What equivalent fractions are shown? _____

Answer:

The equivalent fractions are 2/4 and 4/8.

Explanation:

In the above-given question,

given that,

the fractions are 2/4 and 4/8.

2/4 = 1/2.

4/8 = 2/4.

2 x 2 = 4.

2 x 4 = 8.

so the equivalent fractions are 2/4 and 4/8.

Question 4.

Identify the divisor. ____

Answer:

**Write each amount as a decimal number.**

Question 5.

\(\frac{84}{1,000}\) = _____

Answer:

84/1000 = 0.084.

Explanation:

In the above-given question,

given that,

the fraction is 84/1000.

convert it to decimal number.

84/1000.

0.084.

Question 6.

\(\frac{31564}{1,000}\) = _____

Answer:

31564/1000 = 31.564.

Explanation:

In the above-given question,

given that,

the fraction is 31564/1000.

convert it to decimal number.

31564/1000.

31.564.

Question 7.

\(\frac{1176}{100}\) = _____

Answer:

1176/100 = 11.76.

Explanation:

In the above-given question,

given that,

the fraction is 1176/100.

convert it to decimal number.

1176/100.

11.76.

Question 8.

\(\frac{876}{1,000}\) = _____

Answer:

876/1000 = 0.876.

Explanation:

In the above-given question,

given that,

the fraction is 876/1000.

convert it to decimal number.

876/1000.

0.876.

**Solve.
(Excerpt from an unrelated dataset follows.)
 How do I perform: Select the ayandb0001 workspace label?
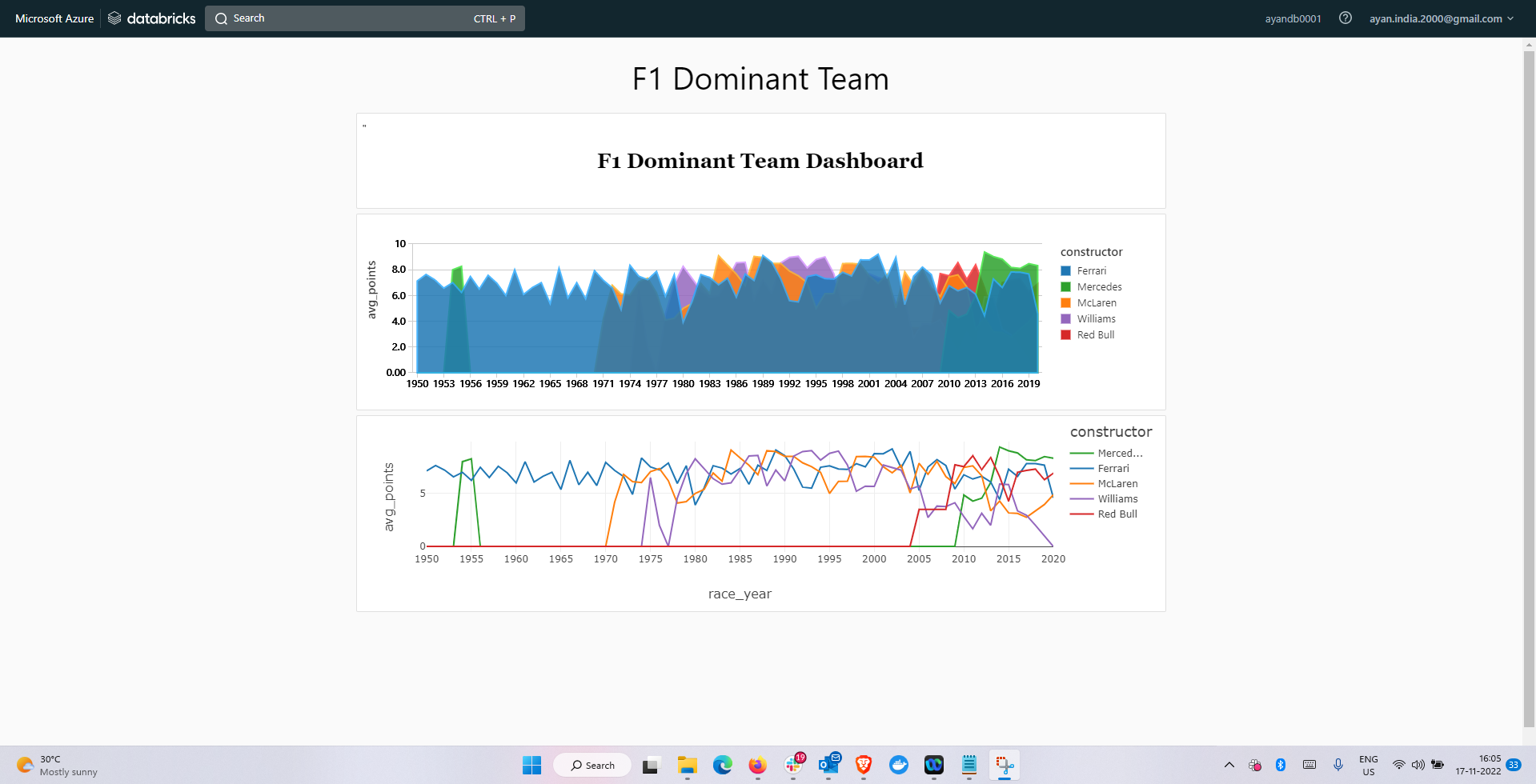[1293, 18]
Write a multiplication equation for each problem.**

Jonas has 8 sponsors for the school walk-a-thon. Maura has 3 times as many sponsors as Jonas. Trenton has \(\frac{1}{4}\) as many sponsors as Jonas.

Question 9.

How many sponsors does Maura have? _____

Write the equation. _____

Answer:

The number of sponsors does Maura has = 24.

Explanation:

In the above-given question,

given that,

Jonas has 8 sponsors for the school walk-a-thon.

Maura has 3 times as many sponsors as Jonas.
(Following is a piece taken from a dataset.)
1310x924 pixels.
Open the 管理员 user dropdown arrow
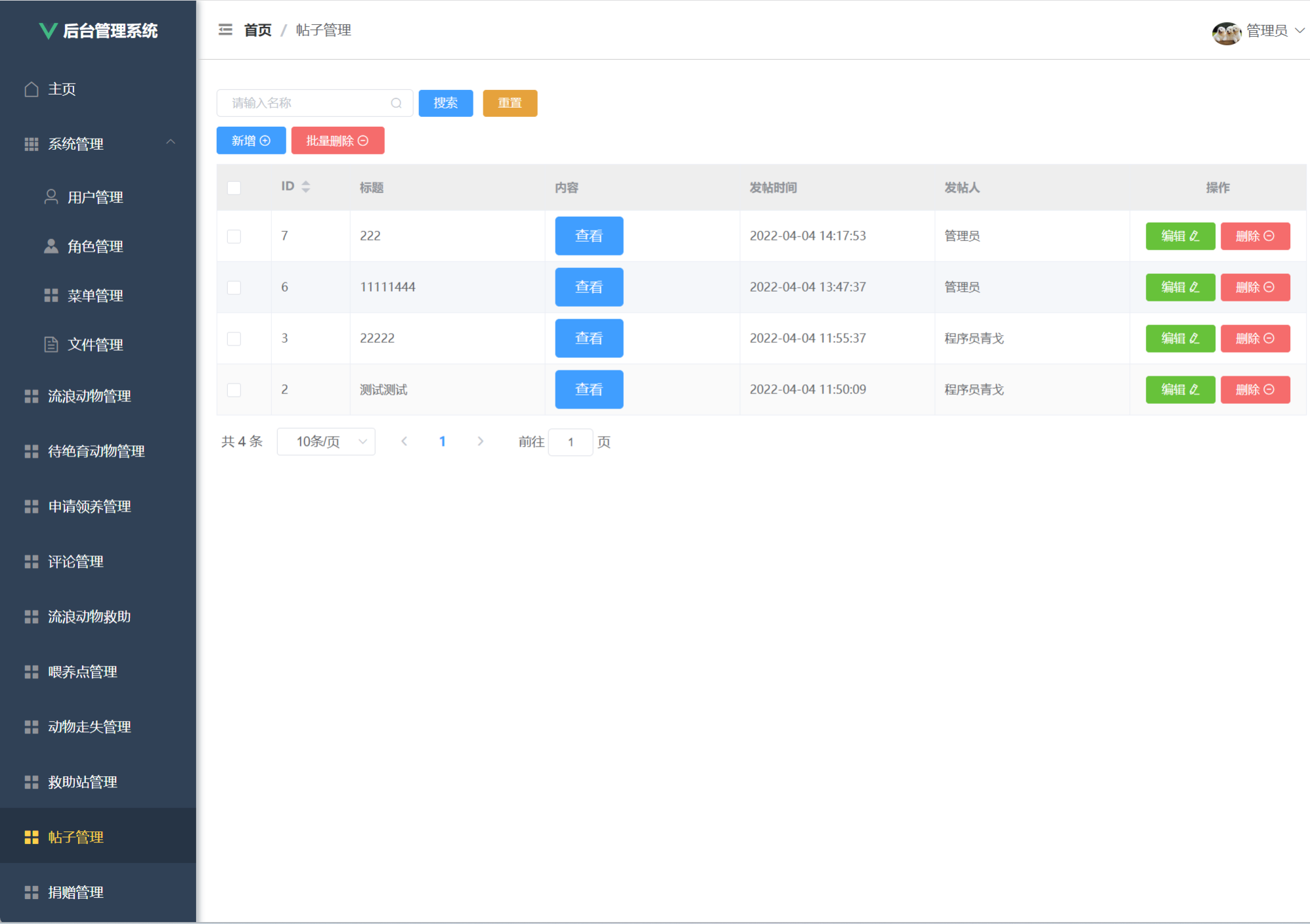1299,30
Trenton has \(\frac{1}{4}\) as many sponsors as Jonas.

8 x 3 = 24.

so the number of sponsors does Maura has = 24.

Question 10.

How many sponsors does Trenton have? _____

Write the equation. _____

Answer:

The number of sponsors does Trenton has = 24.

Explanation:

In the above-given question,

given that,

Jonas has 8 sponsors for the school walk-a-thon.
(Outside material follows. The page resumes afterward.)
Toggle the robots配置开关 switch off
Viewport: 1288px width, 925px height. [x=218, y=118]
Maura has 3 times as many sponsors as Jonas.

Trenton has \(\frac{1}{4}\) as many sponsors as Jonas.

8 x 1/4 = 2.

so the number of sponsors does Trenton has = 2.

Question 11.

**Stretch Your Thinking** Hannah and Jo are driving separately to a restaurant that is 60 miles away from their town. Hannah drives \(\frac{3}{5}\) of the distance and Jo drives \(\frac{5}{6}\) of the distance before stopping for gasoline. Who has driven farther? How many more miles does each driver need to drive to reach the restaurant?

Answer:

The number of miles does each driver needs to drive to reach the restaurant = 86.

Explanation:

In the above-given question,

given that,

Hannah and Jo are driving separately to a restaurant that is 60 miles away from their town.

Hannah drives \(\frac{3}{5}\) of the distance and Jo drives \(\frac{5}{6}\) of the distance before stopping for gasoline.

3/5 x 60 = 36.

5/6 x 60 = 50.

36 + 50 = 86.

so the number of miles does each driver needs to drive to reach the restaurant = 86.